Bill for the dissolution and liquidation of S.A.S.

Article published on September 18 in the newspaper “La Republica”.

The House of Representatives is currently considering a very important bill submitted by Representative Héctor Vergara Sierra, by means of which "rules on dissolution and liquidation of simplified joint stock companies" are enacted.

This bill intends to modernize and make more flexible the dissolution and liquidation procedure of S.A.S., making it easier and more agile, thus contributing to promote the dynamism that is necessary in the corporate world, without sacrificing the rights of third parties.

According to the explanatory memorandum of the Project, the current corporate liquidation regime established in the Code of Commerce (and applicable -mostly- to the S.A.S. by virtue of the express remission established in Article 36 of Law 1258 of 2008) is a procedure plagued with formalities that contribute little or nothing to facilitate business development and that, therefore, distort the very essence of the S.A.S., which is the corporate simplification to be able to carry out business ventures. This absence of expeditious liquidation procedures, according to the explanatory memorandum, has generated the congestion of the registries kept by the Chambers of Commerce, the increase in the tax liability (and social security) of the company due to the non liquidation of the company, the transaction costs, the increase in the liability of the administrators and the conflicts between shareholders due to the lack of definition of the liquidation process and the passage of time.

The project introduces significant changes and takes up institutions regulated in other norms, simplifying them and adapting them to the philosophy of the project.

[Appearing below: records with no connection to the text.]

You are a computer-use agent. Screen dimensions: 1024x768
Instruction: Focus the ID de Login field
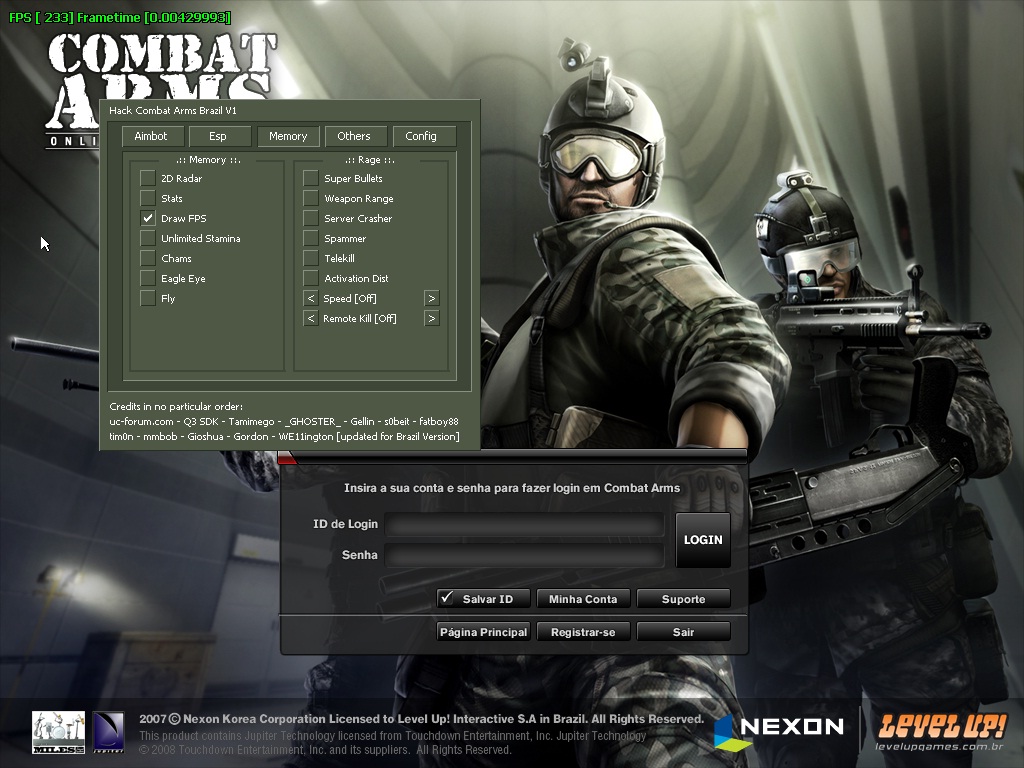[525, 525]
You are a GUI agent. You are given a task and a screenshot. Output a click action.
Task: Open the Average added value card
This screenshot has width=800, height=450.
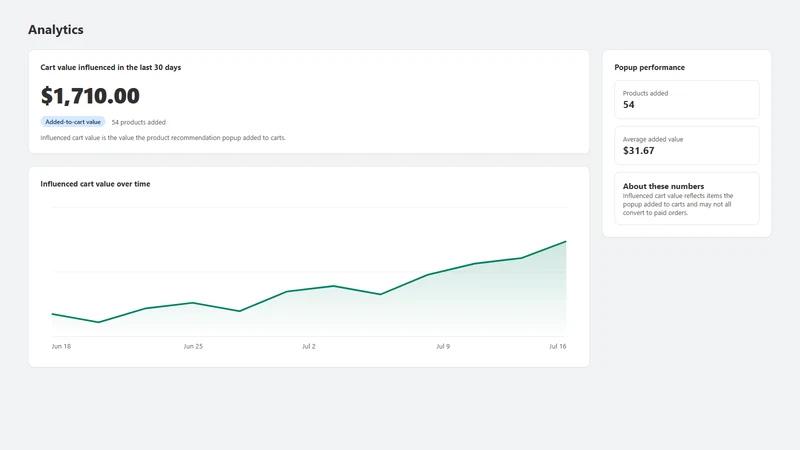click(x=687, y=145)
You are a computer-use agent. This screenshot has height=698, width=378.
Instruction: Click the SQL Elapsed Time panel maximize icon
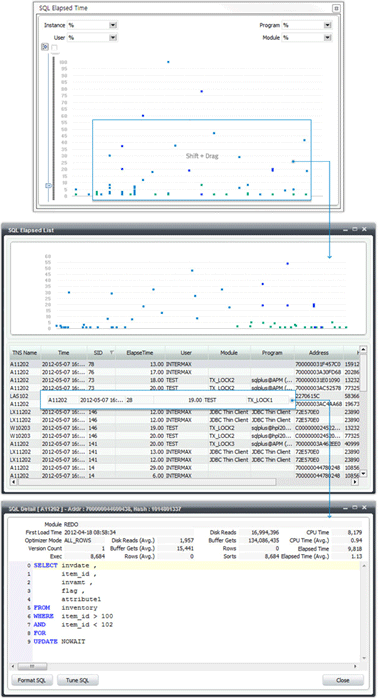337,8
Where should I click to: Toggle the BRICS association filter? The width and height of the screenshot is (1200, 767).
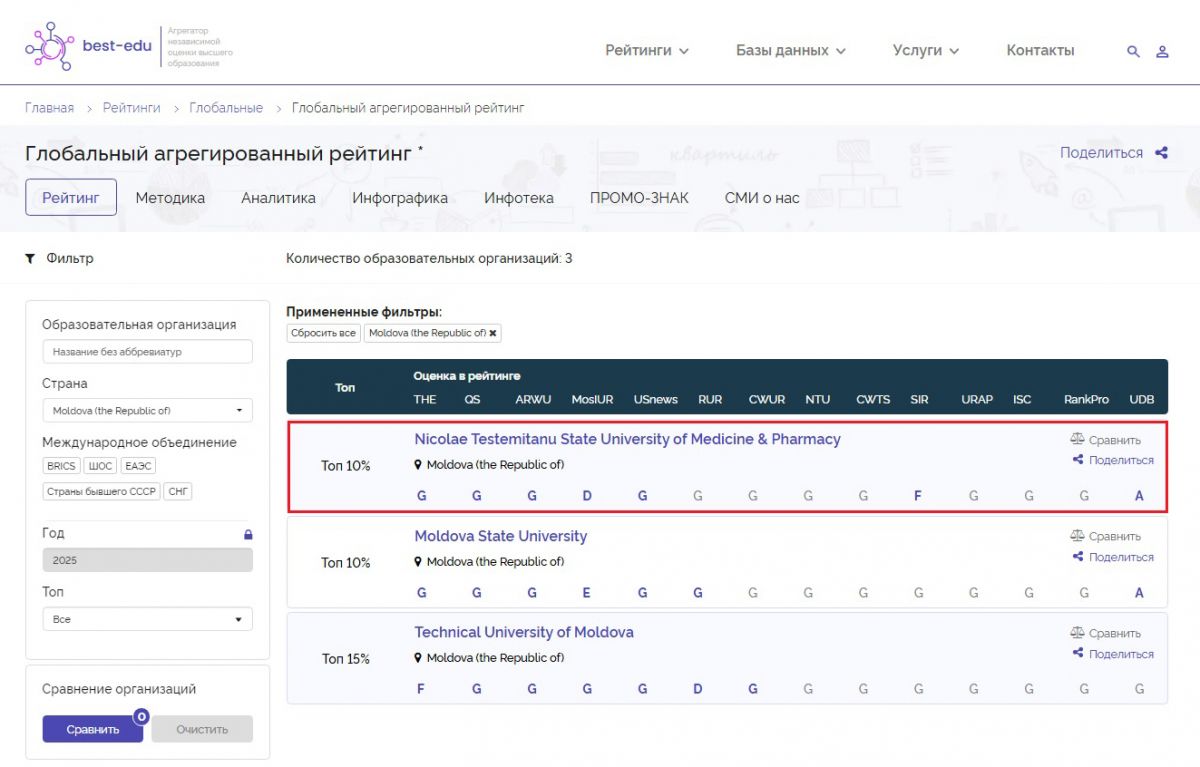61,466
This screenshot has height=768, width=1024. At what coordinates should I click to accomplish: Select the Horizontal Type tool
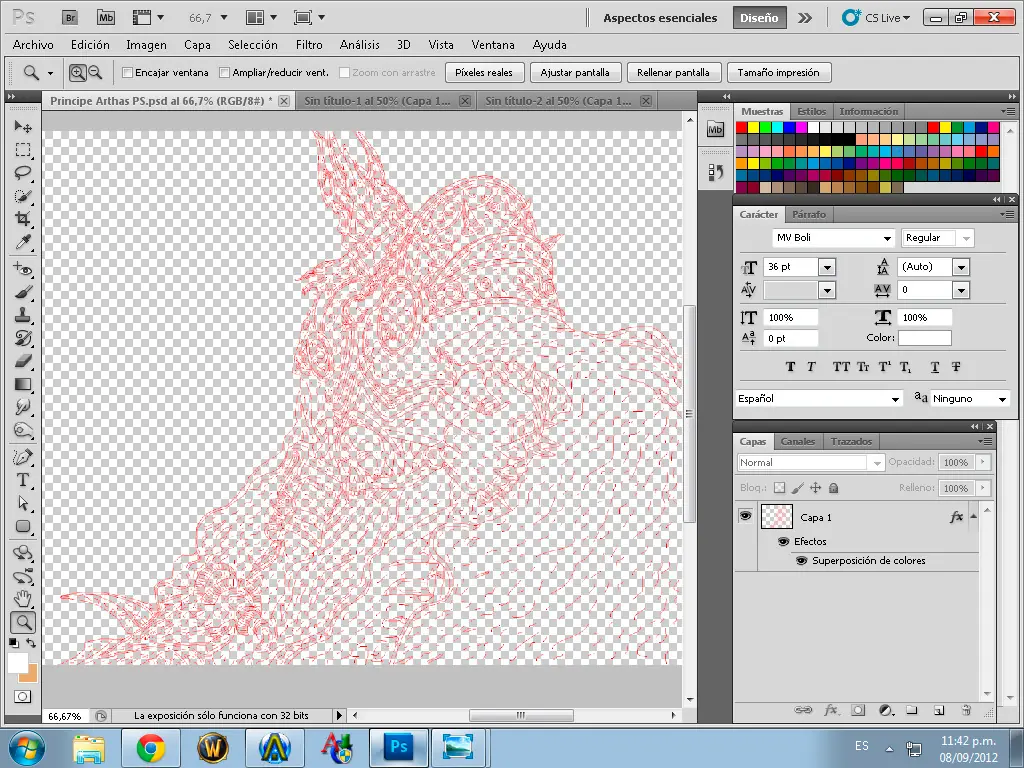pos(23,480)
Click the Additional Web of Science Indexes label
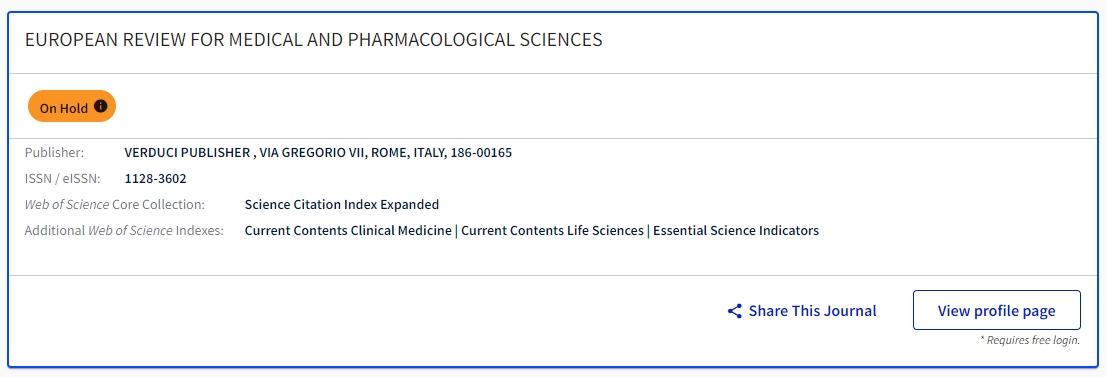Viewport: 1106px width, 377px height. tap(124, 230)
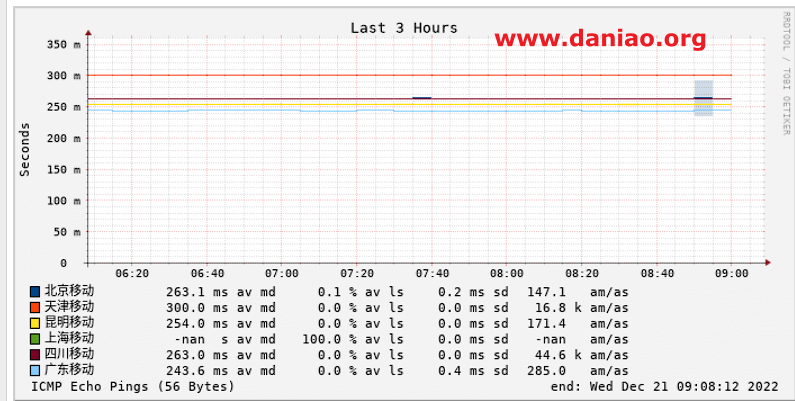Click the 09:00 time axis label
This screenshot has width=795, height=401.
coord(731,273)
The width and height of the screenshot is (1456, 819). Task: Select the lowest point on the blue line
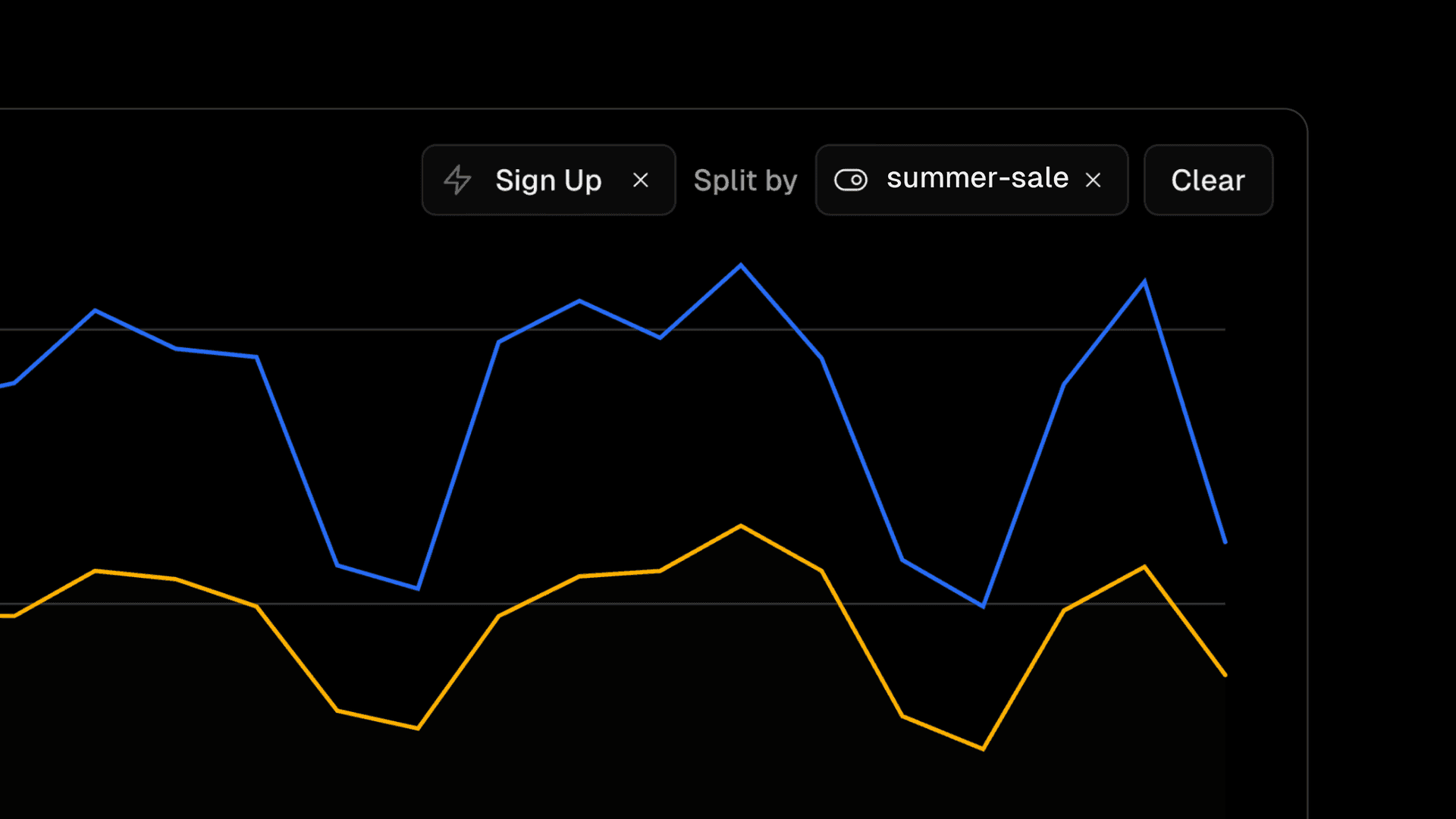click(x=983, y=607)
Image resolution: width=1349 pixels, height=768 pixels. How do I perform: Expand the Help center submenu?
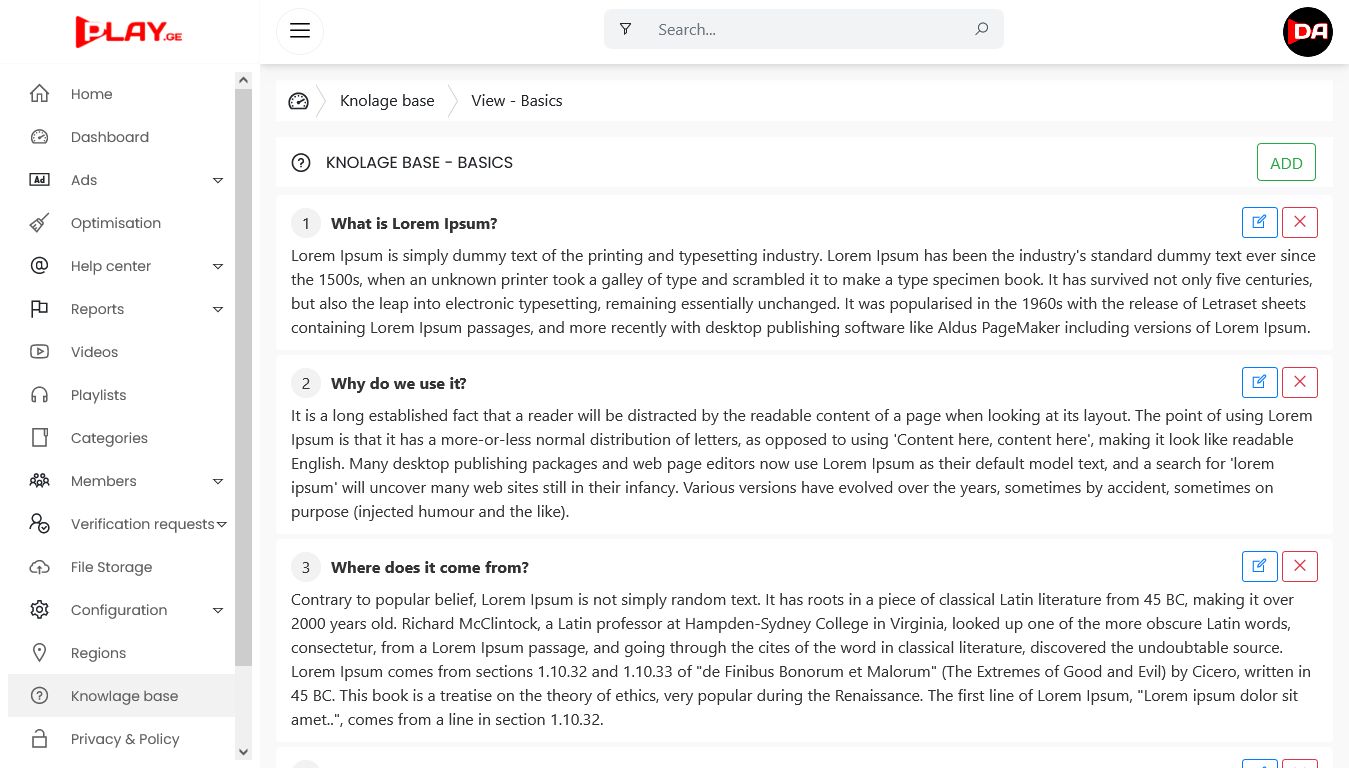pos(218,266)
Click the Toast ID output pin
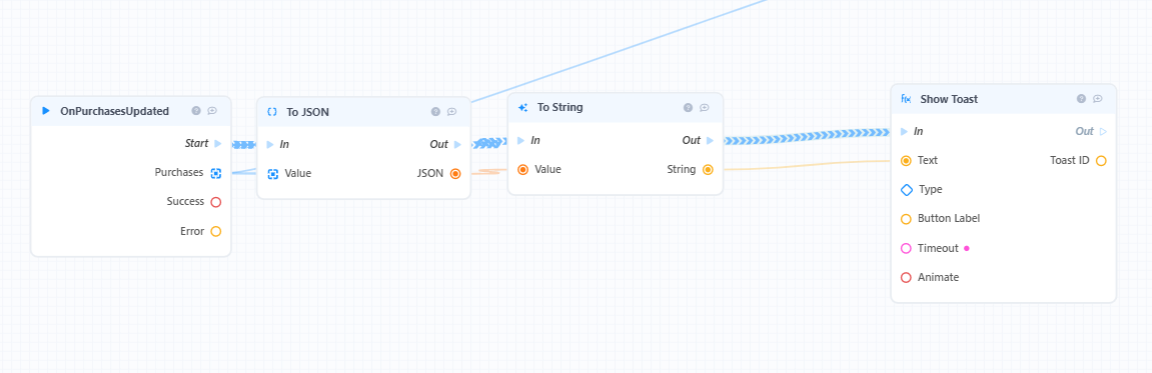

The main pillars of the project are the simplification of the liquidation process, the possibility of continuing operations in the development of its corporate purpose, the differentiation between companies with and without external liabilities, the differentiation between micro-enterprises and other companies, the differentiation between companies in cessation of payments and "private liquidation", the mechanisms of additional adjudication, the possibility (already existing, but cumbersome) of reactivating the company, the possibility of contractually limiting the liability of the liquidators, the limitation of liability of the shareholders, the lack of a term for concluding the liquidation, the public registry of electronic commerce and the mechanism for resolving disputes in this matter. Given the length of the project and the limited space of this column, we will highlight three of the aspects regulated by the norm: the contractual limitation of the liability of the liquidators, the possibility of continuing the corporate operations once the company is dissolved and the corporate reactivation.

The first is a triumph of the private autonomy of the will and the recognition that, unless the rights of third parties are violated, individuals may regulate their private relations in a broad manner. The second is the triumph of reason, since the dissolution of the company necessarily implies being able to continue and conclude the contracts and businesses that have been entered into prior to the entry into such state, unless otherwise decided by a court. The third is the triumph of reasonableness, by perfecting an existing institution since Law 1429/2010 but simplified and devoid of certain requirements and decision-making majorities that hindered its development.